Stan Allen: Buildings and Books
Peter Eisenman Lecture Series endowed by Elise Jaffe + Jeffrey Brown
Abstract
Architect Stan Allen's talk will highlight the interplay between ideas and construction, designing and writing, teaching and practice, and buildings and books. For his generation, a large part of Allen's legacy views architectural practice as an intellectual activity carried out simultaneously through drawing, building, teaching, and writing. Allen's career as an architect, educator, and writer has developed in parallel over many years, and his lecture will trace out this interplay in a presentation of his work spanning three decades.
Bio
Stan Allen is an architect and George Dutton '27 Professor Emeritus at Princeton University, where he served as Dean of the School of Architecture from 2002 to 2012. He currently teaches at The Cooper Union and the Harvard GSD. In 1991, he established an independent practice as an architect, and since that time, he has pursued parallel careers as an educator and writer. His practice, SAA/Stan Allen Architect, has realized buildings and urban projects in the US, South America, and Asia. In 2016, he was one of 12 architects chosen to represent the US in the American Pavilion at the XV Venice Biennale.
Allen's architectural work is published in Points + Lines: Diagrams and Projects for the City, and his essays in Practice: Architecture, Technique and Representation. Allen's edited volume Landform Building: Architecture's New Terrain was published by Lars Müller Publishers in 2011, and his most recent book, Situated Objects, was published by Park Books in 2021.

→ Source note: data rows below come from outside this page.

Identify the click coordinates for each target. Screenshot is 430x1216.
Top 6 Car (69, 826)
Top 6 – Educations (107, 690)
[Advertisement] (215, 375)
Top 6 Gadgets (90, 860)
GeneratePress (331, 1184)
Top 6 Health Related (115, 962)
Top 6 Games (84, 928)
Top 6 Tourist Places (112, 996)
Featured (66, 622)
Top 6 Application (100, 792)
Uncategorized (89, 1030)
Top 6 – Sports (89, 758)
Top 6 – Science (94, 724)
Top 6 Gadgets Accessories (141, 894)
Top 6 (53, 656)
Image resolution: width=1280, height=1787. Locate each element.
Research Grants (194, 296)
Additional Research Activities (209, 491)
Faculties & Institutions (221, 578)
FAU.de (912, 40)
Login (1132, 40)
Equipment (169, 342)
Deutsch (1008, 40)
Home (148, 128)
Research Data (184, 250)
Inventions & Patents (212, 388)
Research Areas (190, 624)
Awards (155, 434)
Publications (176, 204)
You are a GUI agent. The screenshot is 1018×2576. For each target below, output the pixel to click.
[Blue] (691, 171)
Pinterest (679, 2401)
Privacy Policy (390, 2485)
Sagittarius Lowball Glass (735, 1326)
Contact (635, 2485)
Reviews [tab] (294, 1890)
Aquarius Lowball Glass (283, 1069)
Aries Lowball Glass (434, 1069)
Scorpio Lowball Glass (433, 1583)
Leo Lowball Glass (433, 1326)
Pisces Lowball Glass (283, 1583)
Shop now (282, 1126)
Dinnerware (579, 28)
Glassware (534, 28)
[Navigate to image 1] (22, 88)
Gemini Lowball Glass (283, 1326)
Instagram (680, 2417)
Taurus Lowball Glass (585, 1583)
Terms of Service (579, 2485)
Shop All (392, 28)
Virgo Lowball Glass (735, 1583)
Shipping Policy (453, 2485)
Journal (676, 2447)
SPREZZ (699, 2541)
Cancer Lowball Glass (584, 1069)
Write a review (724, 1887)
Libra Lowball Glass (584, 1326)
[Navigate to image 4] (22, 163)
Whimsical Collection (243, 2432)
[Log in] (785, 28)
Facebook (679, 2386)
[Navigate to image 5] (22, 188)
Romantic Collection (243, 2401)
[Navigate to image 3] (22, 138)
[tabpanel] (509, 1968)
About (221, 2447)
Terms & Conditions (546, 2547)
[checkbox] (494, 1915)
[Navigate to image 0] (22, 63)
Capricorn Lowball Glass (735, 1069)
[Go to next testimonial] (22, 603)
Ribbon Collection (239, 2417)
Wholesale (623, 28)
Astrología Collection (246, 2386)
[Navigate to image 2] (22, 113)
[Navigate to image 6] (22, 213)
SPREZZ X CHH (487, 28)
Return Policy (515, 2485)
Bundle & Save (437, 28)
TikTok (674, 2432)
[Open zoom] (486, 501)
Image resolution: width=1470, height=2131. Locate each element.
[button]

In 2009, he received the John Q. Hejduk Award and an award in Architecture from the American Academy of Arts and Letters. In 2011, Allen was elevated to the AIA College of Fellows, and in 2012, he was inducted into the National Academy of Design. The retrospective exhibition Building with Writing took place at the Princeton School of Architecture in the spring of 2025 and will be on view at the 2025 Chicago Architecture Biennial from September 19, 2025, to February 28, 2026.